TASK PROMPT: In the data below, which lines hold "icon"? Copy every one.

RECORDS SUPPLIED:
----

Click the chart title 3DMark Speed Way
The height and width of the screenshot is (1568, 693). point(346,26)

----

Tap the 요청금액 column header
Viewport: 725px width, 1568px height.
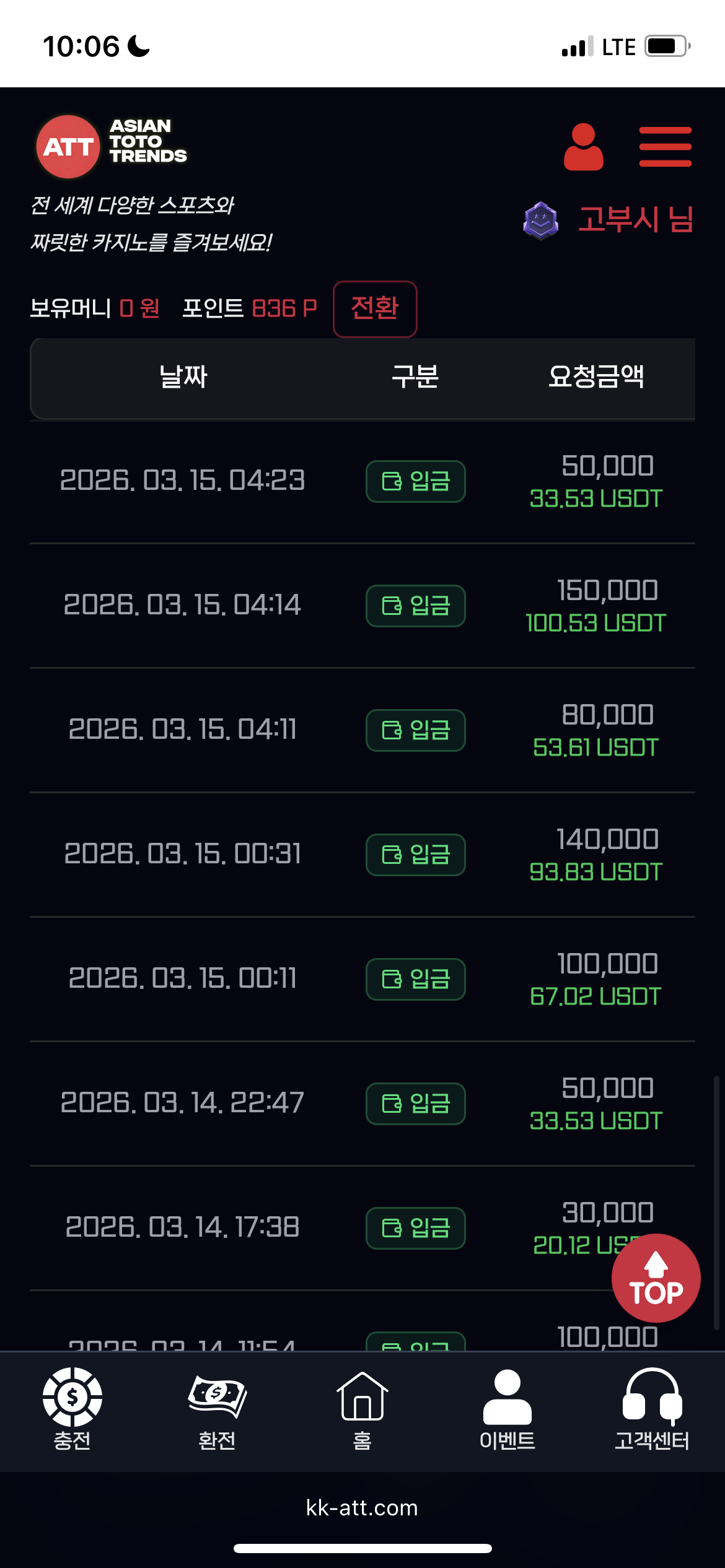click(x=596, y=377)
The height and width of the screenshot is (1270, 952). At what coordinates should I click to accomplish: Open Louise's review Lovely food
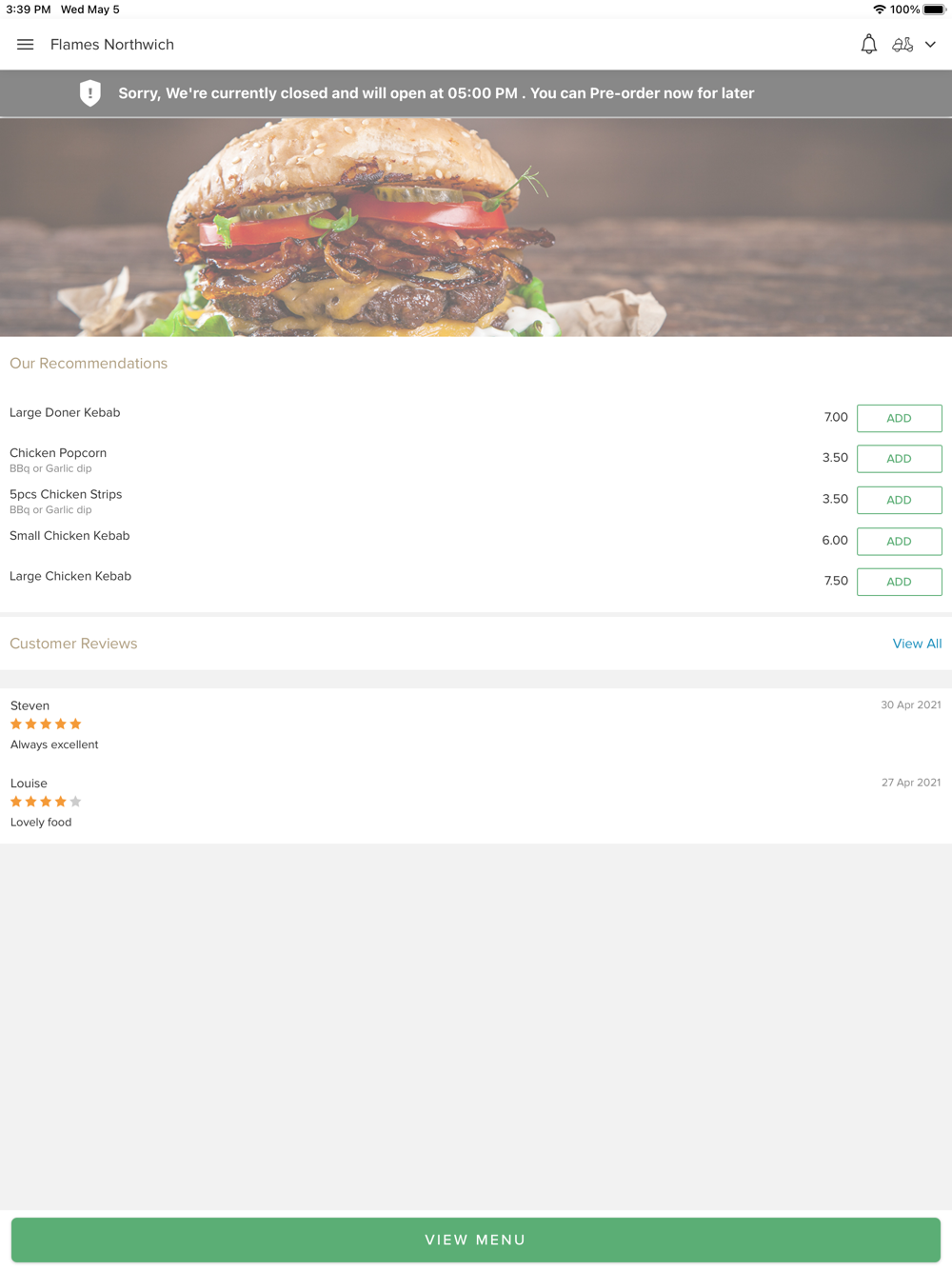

----

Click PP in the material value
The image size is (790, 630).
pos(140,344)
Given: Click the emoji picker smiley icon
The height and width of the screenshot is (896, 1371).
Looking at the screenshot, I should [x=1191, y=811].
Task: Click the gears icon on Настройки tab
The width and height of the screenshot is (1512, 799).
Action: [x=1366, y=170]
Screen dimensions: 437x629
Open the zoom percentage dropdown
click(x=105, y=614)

----

YOUR SOLUTION:
Given: Click the emoji picker smiley icon
Task: Click the gears icon on Настройки tab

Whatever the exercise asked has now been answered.